No sé Padre, yo le juro que no sabía que iba a pasar algo así, de haberlo sabido no espiaba. Está bien, yo le cuento, pero guarde piedad de mí Padre, prométame de antemano el perdón de Dios, de Jesús y del Espíritu Santo, y de la Virgen María que Dios la guarde en el cielo. Y disculpe si lloro, es que siento una culpa terrible; porque vi todo y no pude hacer nada. Está bien Padre, no quise, ¡porque no me animé! Y no quiero que la cobardía me hunda en el infierno por toda la eternidad.
Yo sospechaba que Pía se andaba viendo con uno de esos que ella conoce. Por que yo siempre la cuido como usted me dice Padre, entonces miro con quien anda, con quien se junta, pero siempre discreto y sin irrumpir su intimidad. Además cada vez que ve que ando cerca, viene y me dice que no la moleste con esas palabrotas que no puedo reproducir en frente suyo Padre, en la casa de Dios. Y ella no entiende que yo no la molesto, que la quiero cuidar, y rezo por ella por cada palabra indigna que se le escapa, para que Dios no la oiga, pero es inútil porque Él oye todo.
La cosa es que un día la vi con un chico que yo no conocía, segurísimo estoy que no es del barrio. Los vi de la mano, y se me puso la piel de gallina… de los celos Padre. ¡Perdón! Y la seguí. Es la primera vez que logro hacerlo tan bien, ella nunca se dio cuenta de que detrás de sus pasos se ubicaban los míos con total delicadeza. Entraron en el bar de Juana, ella se tomó un vaso de cerveza, y él en menos de dos minutos se tragó tres vasos de ginebra. Cuando salieron él la tomó por la muñeca y subieron al PH de Perla.
Entré a la casita sin problemas, y ellos ya estaban en el cuarto con la puerta cerrada. No había nadie además de nosotros tres y nadie más entraría después tampoco.
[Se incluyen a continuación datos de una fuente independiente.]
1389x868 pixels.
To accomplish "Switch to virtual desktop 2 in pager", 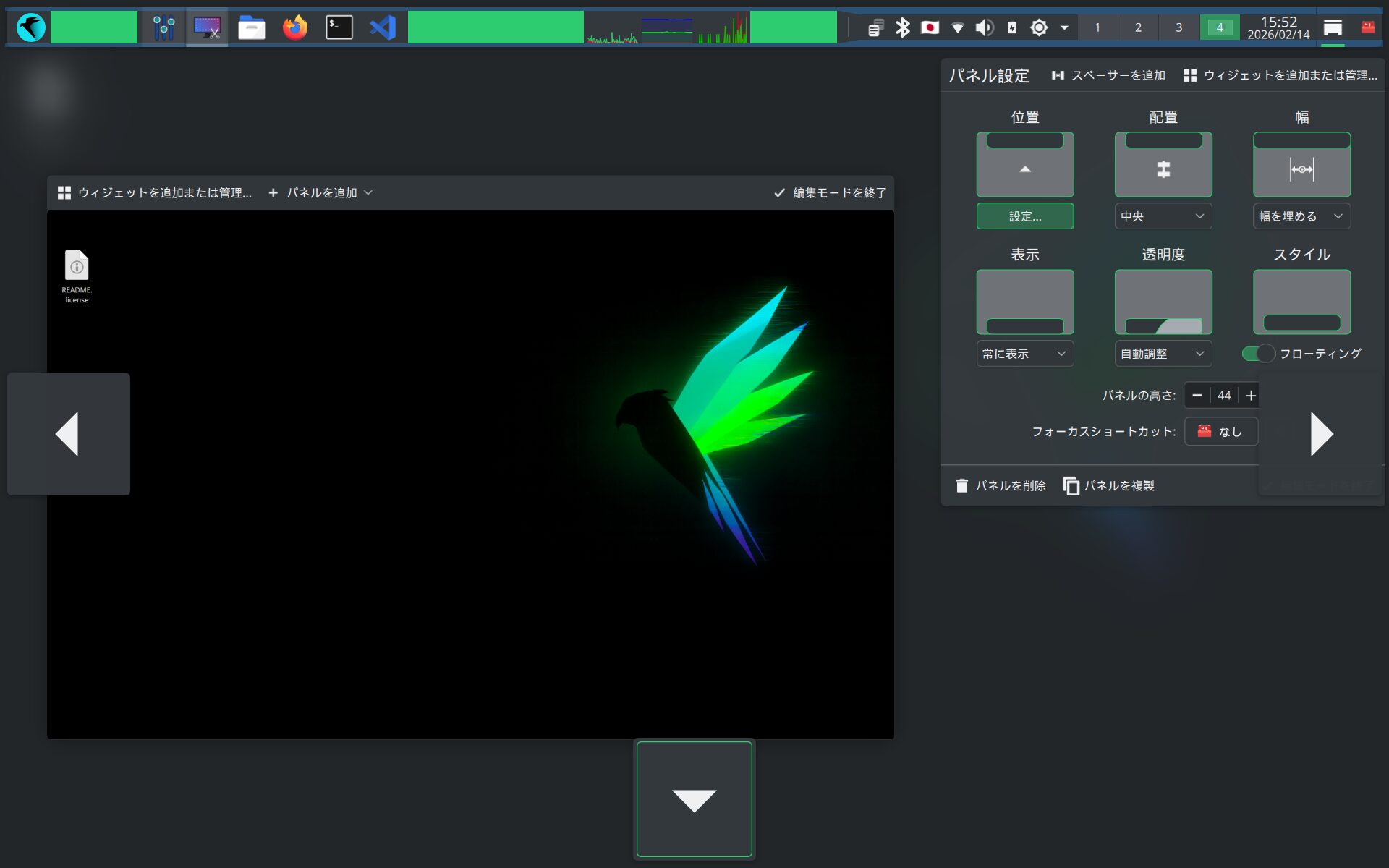I will [x=1138, y=27].
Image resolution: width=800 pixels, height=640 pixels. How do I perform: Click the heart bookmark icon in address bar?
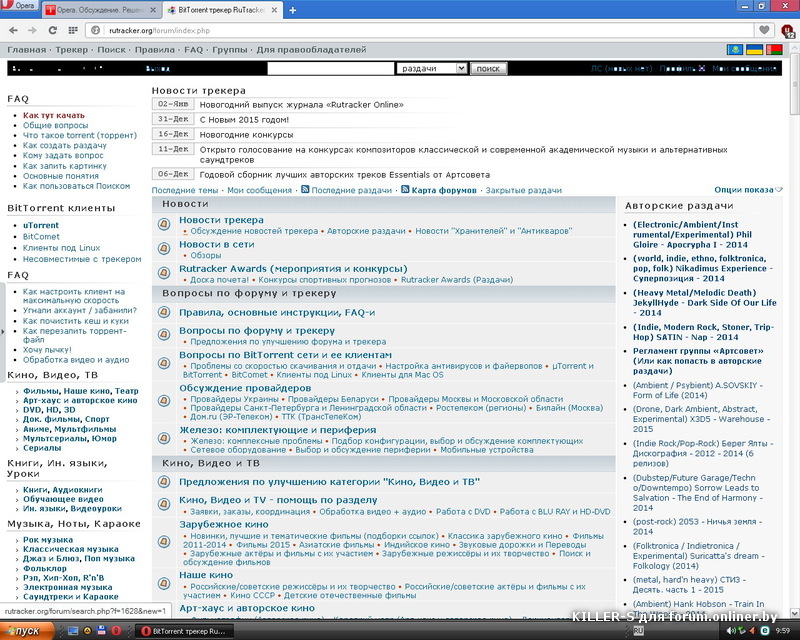click(765, 31)

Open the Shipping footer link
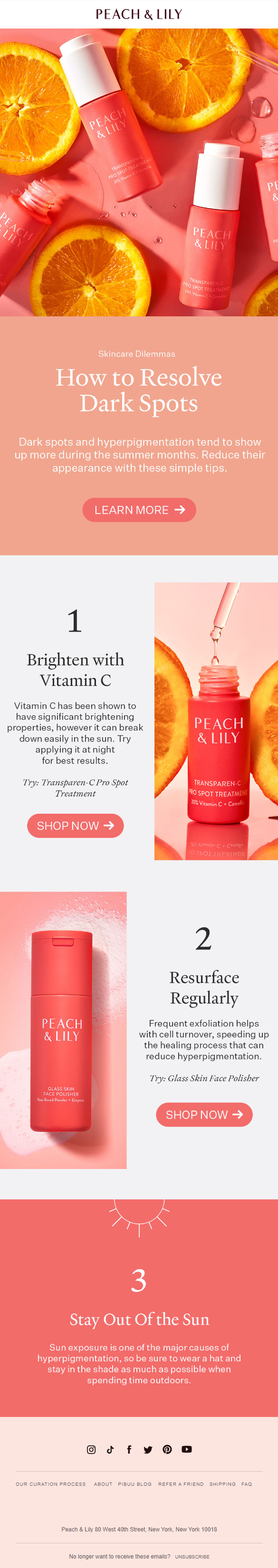pyautogui.click(x=223, y=1484)
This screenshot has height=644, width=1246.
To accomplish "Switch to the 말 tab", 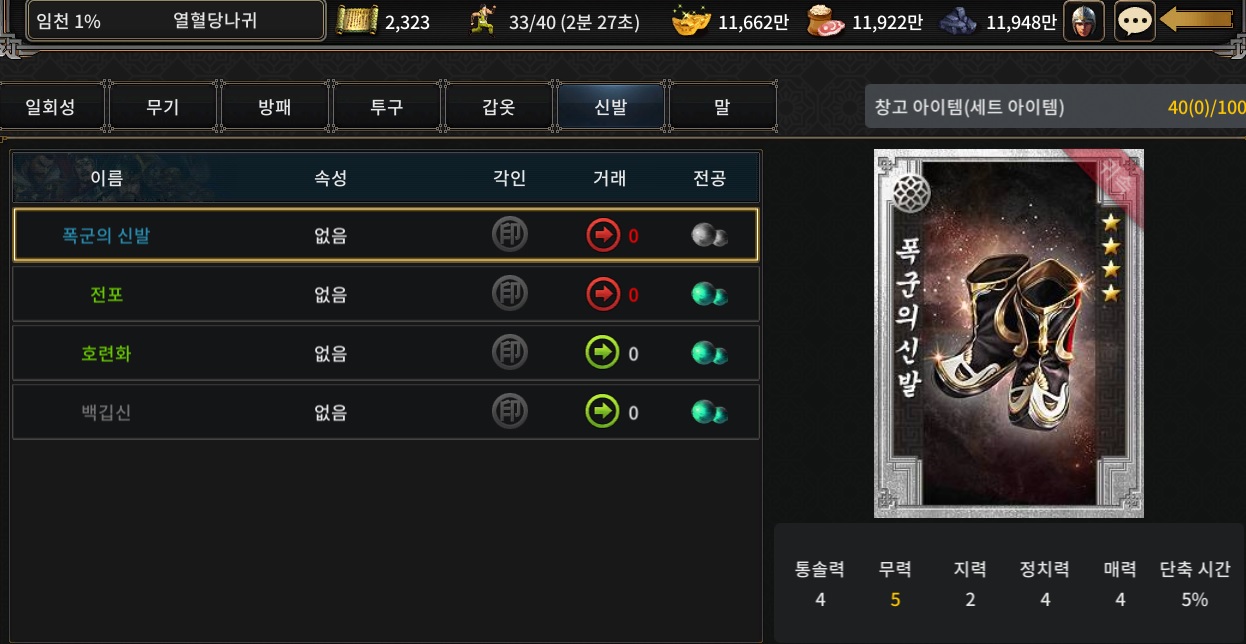I will (x=722, y=107).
La puerta no llegaba al piso, así que agarré un espejito y miré lo que pude medio torcido.
Él empezó a gritar y las palabras no le salían claras de la boca. Pía estaba apoyada contra la pared, las piernas cruzadas con fuerza, y llegué a ver sólo hasta las manos que agarraban el marco inferior de la ventana. Él se paró en frente de ella, bien pegados, no podía ver que hacían, pero ella gritaba llorando que la soltara.
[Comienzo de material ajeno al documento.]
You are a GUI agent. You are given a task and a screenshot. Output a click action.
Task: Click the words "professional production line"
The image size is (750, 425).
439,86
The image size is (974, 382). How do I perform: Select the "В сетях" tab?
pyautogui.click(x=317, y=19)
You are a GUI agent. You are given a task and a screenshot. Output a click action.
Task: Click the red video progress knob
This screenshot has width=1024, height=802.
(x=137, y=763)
Él estaba furioso y descontrolado, no sabía lo que hacía ni lo que decía, caminaba por toda la habitación como esquivando huevos, cada vez que lograba apoyar un pie se desplomaba el otro, y así todo el tiempo. No sé porqué Pía se quedaba quieta como una momia. En un momento se tropezó y cayó al suelo. Casi se me para el corazón, yo sólo rezaba Padre, suplicando que no me viera, y lo peor es que no pude quitar el espejo. Creo que me vio, pero estaba tan borracho y colérico que seguro no se dio cuenta. En ese rostro curtido, con facciones toscas y ceño fruncido, pude ver que su mirada era distinta, que no pertenecía a ese rostro, creo que se me presentó Dios en persona Padre, con toda su misericordia, pero sólo por un segundo, porque de repente su mirada encajaba con el resto de su cara enojada y amarga. Dios me estaba pidiendo que me quede Padre, no podía negarme a su pedido.
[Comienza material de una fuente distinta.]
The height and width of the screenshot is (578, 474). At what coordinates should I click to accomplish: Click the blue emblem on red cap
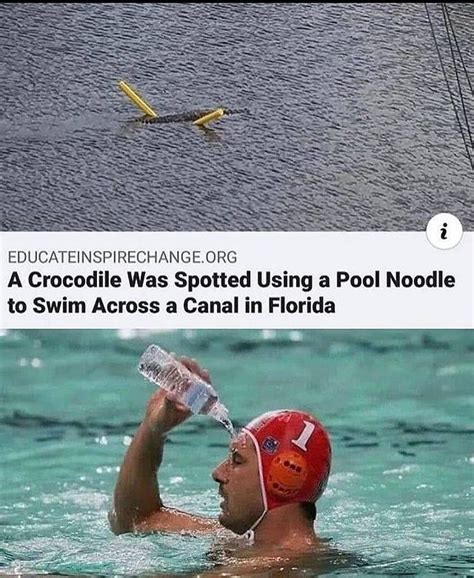pos(270,445)
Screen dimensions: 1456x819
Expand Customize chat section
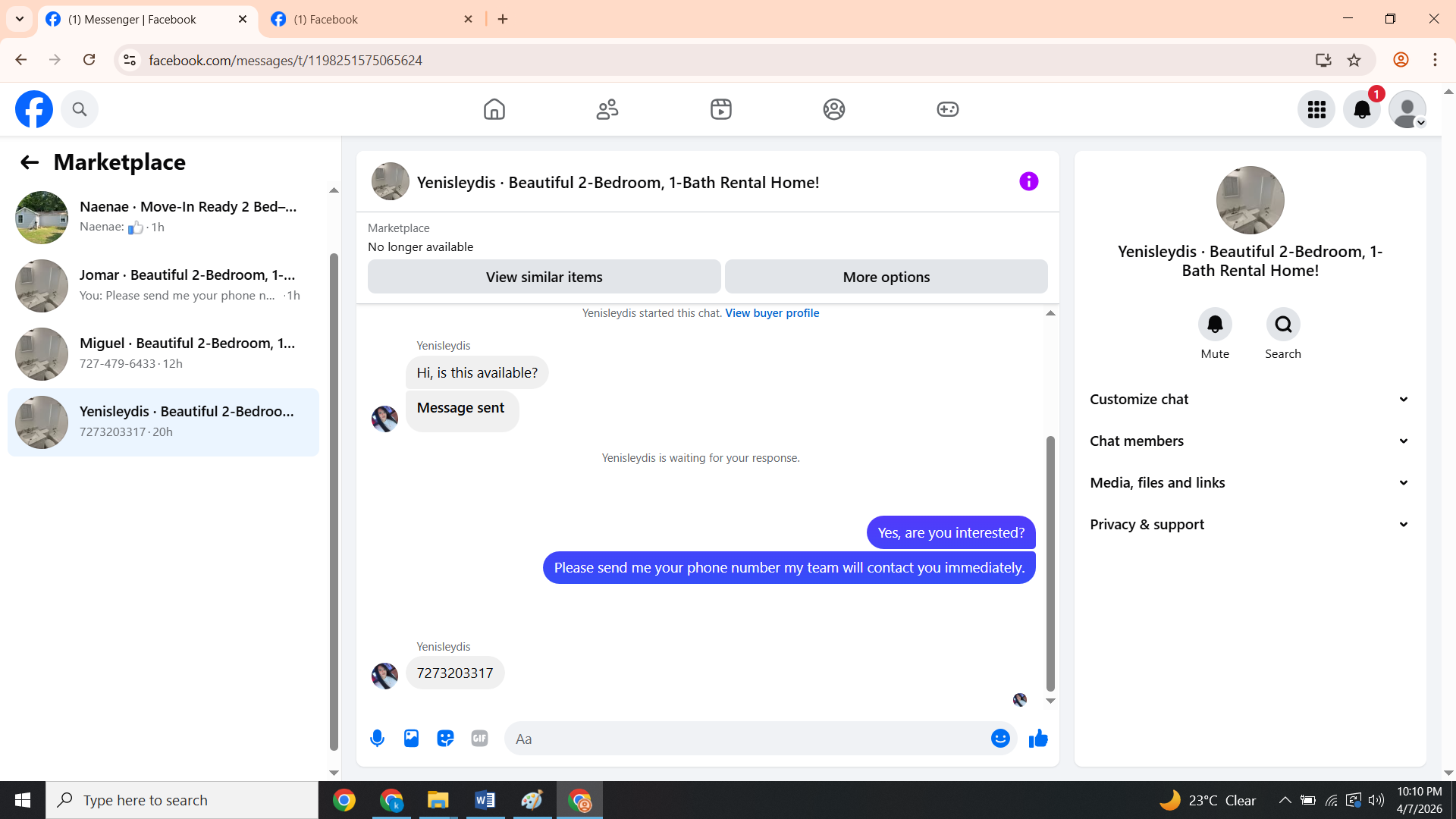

Pía seguía quieta con los pies inseparables con sus zapatillas rosas que a ella y a mí tanto nos gustan. Él se levantó como pudo y caminó hasta encontrarla. Separó lentamente las piernas de Pía con su pierna derecha y trataba de tocarla con la rodilla. Pía no se dejaba y lloraba, Dios le pedía que se resistiera y ella trataba, pero finalmente cedía, creo que lloraba por eso, ¿no, Padre?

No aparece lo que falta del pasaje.